= Beth Healey =

British medical doctor

Beth Healey (born ) is a British medical doctor who spent a year in Antarctica at Concordia Station, a French-Italian base, as a Research MD. She worked for the European Space Agency, researching the effects of physical and psychological isolation on a group of people. Concordia has been called "The White Mars", the nearest equivalent on earth to the kind of isolation which would be experienced by long-distance space travellers.

==Early life and education==
Beth Healey grew up in Ballingham, Herefordshire, and attended Hereford Sixth Form College before studying medicine at Bristol University.

==Career and research==
After finishing her course at the university, she went on to become a junior doctor in Chelsea and Westminster Hospital, working in the Accident and Emergency Ward.

In August 2017, she appeared on BBC Radio 4's The Museum of Curiosity. Her hypothetical donation to this imaginary museum was the International Space Station.
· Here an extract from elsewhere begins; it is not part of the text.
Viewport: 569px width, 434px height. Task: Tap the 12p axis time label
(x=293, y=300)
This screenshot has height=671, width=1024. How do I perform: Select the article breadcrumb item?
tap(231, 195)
With an interest in extreme conditions, Beth Healey spent 105 days in Concordia, Antarctica, described as White Mars, to research on the medical advances that can be done while in extreme conditions for example the International Space Station. Healey was selected by the European Space Agency to investigating long duration space flight missions through physiological and psychological experiments that would allow astronauts to withstand a longer time on the Moon or on Mars. She conducted five experiments looking at how humans adapt to living in isolation and at high altitudes.